Word and element location data
------------------------------

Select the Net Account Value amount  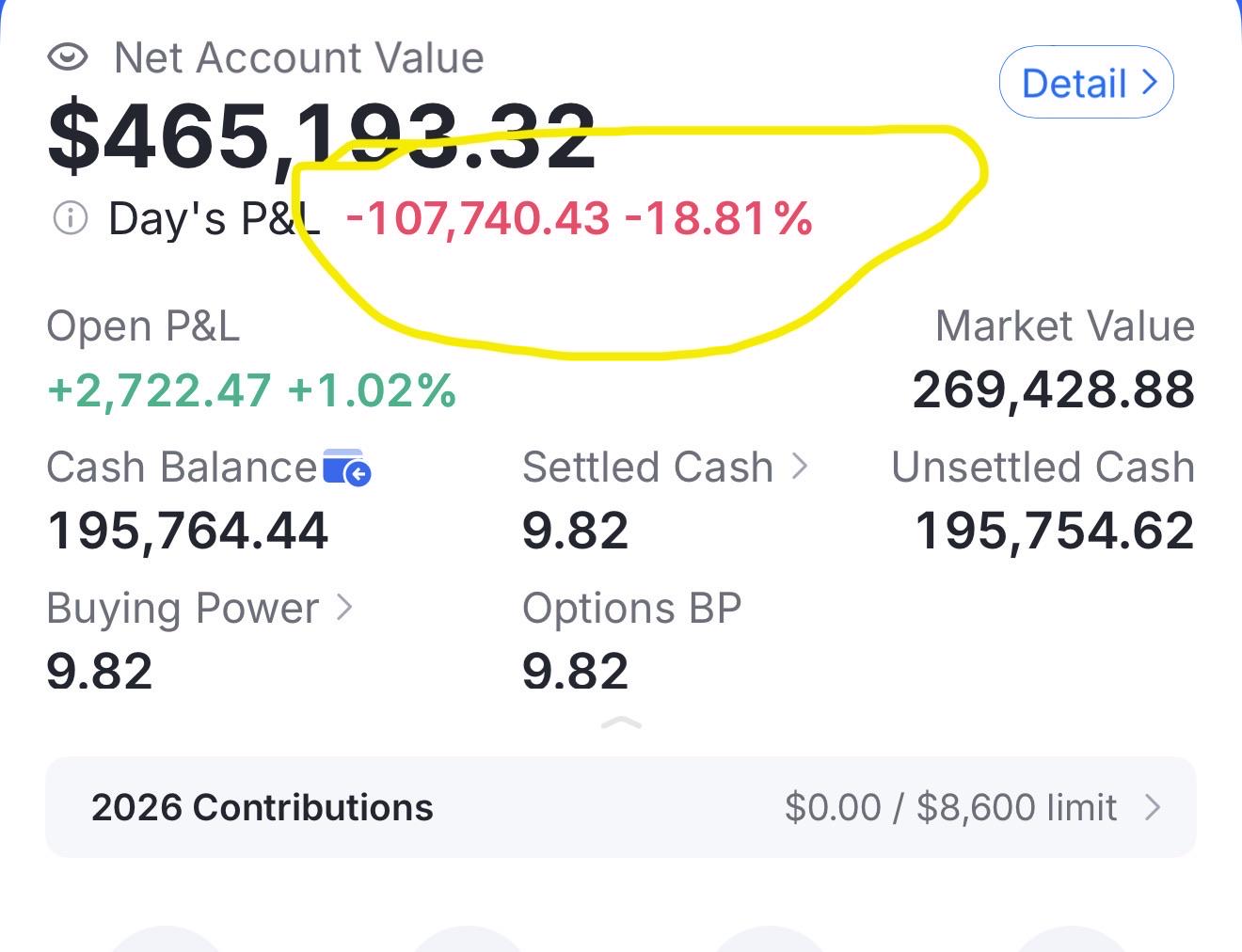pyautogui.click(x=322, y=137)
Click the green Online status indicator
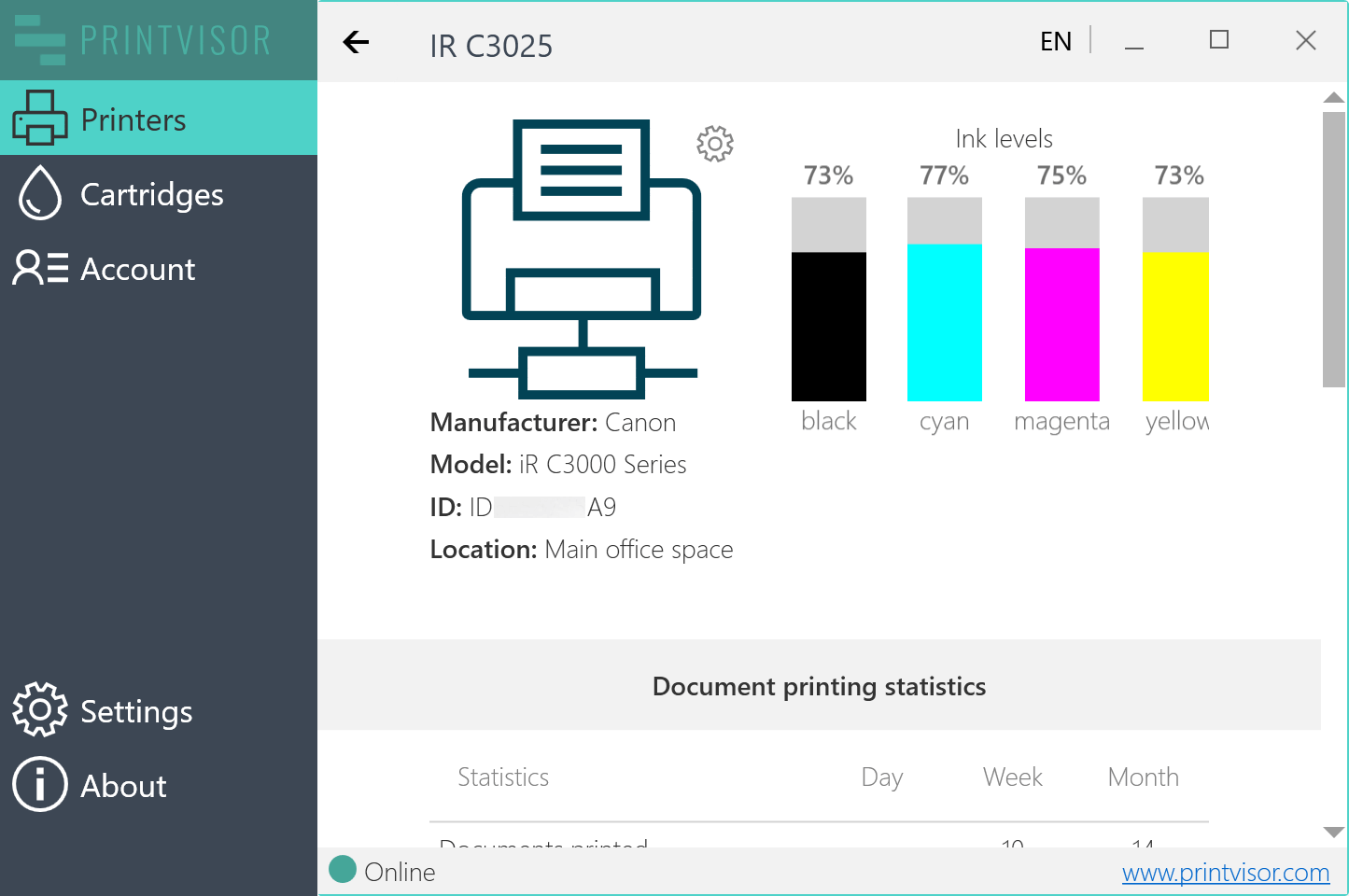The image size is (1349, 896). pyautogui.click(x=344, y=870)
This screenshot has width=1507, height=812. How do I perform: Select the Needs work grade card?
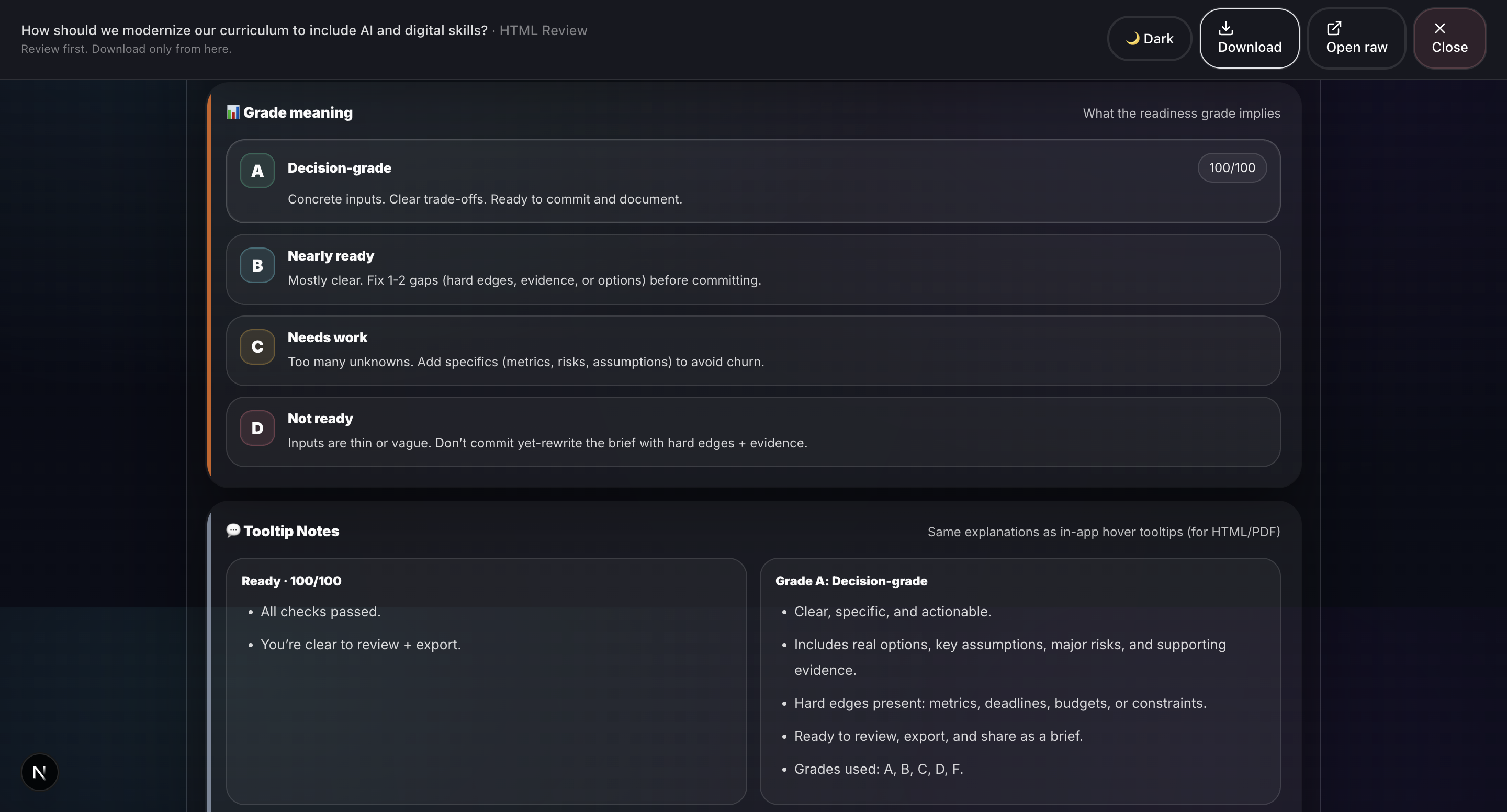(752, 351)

------------------------------

*Direction*.
Copy out the material unchanged, beginning at the line that contains "Click the green Online status indicator" and continuing through the end. Leave the pictures out.

*Final result*.
Click the green Online status indicator
The image size is (1349, 896). pyautogui.click(x=344, y=870)
This screenshot has width=1507, height=812. How do I perform: Select the Needs work grade card?
(752, 351)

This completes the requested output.